There are places online where discussions happen, but these are often places where discussion of one category of contentious issues is disallowed by fiat, and forum owners and/or moderators screen or are very active in preventing those sorts of shouting matches. Whether you’d think these were rational discussions or not is another matter :)
He almost got me, too.
For some reason technology websites are very easy to troll. Atheism-themed websites are so easy to troll it’s slightly embarrassing.
I have found websites devoted to physical fitness and bodybuilding are much harder to troll than average. I would have thought that “smarter” (maybe just more nerdy?) groups would recognize trolling more or at least have more experience dealing with trolls.
Do you think it might be something to do with how eager the people on those sites are for a fight?
Certainly. Upon a moment’s reflection, it seems obvious that websites are easy to troll if they have lots of people with self-identities that can be assaulted. I guess what is strange to me is that people form such a sensitive identity-affiliation with their preferred tech brand and non-belief in deities.
Wired.com is a great example. All you have to do is mention the words “Microsoft” or “Apple” and within 5 minutes the comment threads become a ridiculous flame war between entrenched camps making the exact same arguments they’ve made a million times before.
I’m trying to popularise the term Pro-Skub to generally refer to someone on the other side of a trivial but heated dispute.
Unfortunately I’m pretty confident that somewhere out there is someone trying to popularise Anti-Skub for the same purpose.
sixes and sevens, your comment is unnecessarily inflammatory for this forum; please use a less heated example.
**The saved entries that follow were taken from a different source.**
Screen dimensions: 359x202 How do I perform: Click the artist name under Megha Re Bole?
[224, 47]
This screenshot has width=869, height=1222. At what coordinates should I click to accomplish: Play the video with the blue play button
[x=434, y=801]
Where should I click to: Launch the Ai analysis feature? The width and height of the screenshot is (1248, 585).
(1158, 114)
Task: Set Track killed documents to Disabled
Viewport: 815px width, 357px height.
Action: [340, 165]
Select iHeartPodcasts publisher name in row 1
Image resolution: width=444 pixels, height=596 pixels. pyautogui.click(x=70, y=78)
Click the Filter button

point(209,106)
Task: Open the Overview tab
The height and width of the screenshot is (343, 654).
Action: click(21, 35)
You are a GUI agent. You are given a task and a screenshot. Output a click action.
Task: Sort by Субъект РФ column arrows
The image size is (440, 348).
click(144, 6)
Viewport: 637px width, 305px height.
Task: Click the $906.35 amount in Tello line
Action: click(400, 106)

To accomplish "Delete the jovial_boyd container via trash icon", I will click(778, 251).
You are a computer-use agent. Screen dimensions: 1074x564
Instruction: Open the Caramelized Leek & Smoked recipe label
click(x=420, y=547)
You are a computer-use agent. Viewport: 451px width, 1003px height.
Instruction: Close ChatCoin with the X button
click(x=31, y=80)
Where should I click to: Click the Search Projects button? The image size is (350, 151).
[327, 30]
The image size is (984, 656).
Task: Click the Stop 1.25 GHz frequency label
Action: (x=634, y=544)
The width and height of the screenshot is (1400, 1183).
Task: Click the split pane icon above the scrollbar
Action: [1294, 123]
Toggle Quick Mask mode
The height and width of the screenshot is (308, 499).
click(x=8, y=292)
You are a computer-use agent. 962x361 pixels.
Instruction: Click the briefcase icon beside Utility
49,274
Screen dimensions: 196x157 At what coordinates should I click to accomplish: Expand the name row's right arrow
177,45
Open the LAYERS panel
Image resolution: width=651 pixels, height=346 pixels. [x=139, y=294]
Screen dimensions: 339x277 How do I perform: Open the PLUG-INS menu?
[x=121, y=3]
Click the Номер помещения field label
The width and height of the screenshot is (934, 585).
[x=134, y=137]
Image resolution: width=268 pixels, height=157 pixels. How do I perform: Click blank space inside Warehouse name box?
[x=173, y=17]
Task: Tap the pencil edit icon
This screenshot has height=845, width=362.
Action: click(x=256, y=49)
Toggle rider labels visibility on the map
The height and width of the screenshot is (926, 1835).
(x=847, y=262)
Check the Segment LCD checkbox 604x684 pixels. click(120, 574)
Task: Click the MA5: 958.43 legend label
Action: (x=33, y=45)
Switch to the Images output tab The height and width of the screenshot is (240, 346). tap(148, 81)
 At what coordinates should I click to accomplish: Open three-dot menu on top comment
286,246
Nobody here wants to get into a skub debate—leave that for the bars.
You can’t make the Skub issue go away by simply ignoring it. That’s exactly the sort of tactic Pro-Skub folk use to protect their otherwise indefensible positions.
Uhm, looks good as invertible fact, by the way.
If there were solid data on the trollability of the various forums, that would probably qualify. As it is, I’d bet the bodybuilding.com forum is hard to troll because they’re well-innoculated; the place is like a secondary /b/. Where the norm is more serious debate, violating that norm in a provocative way will be easier.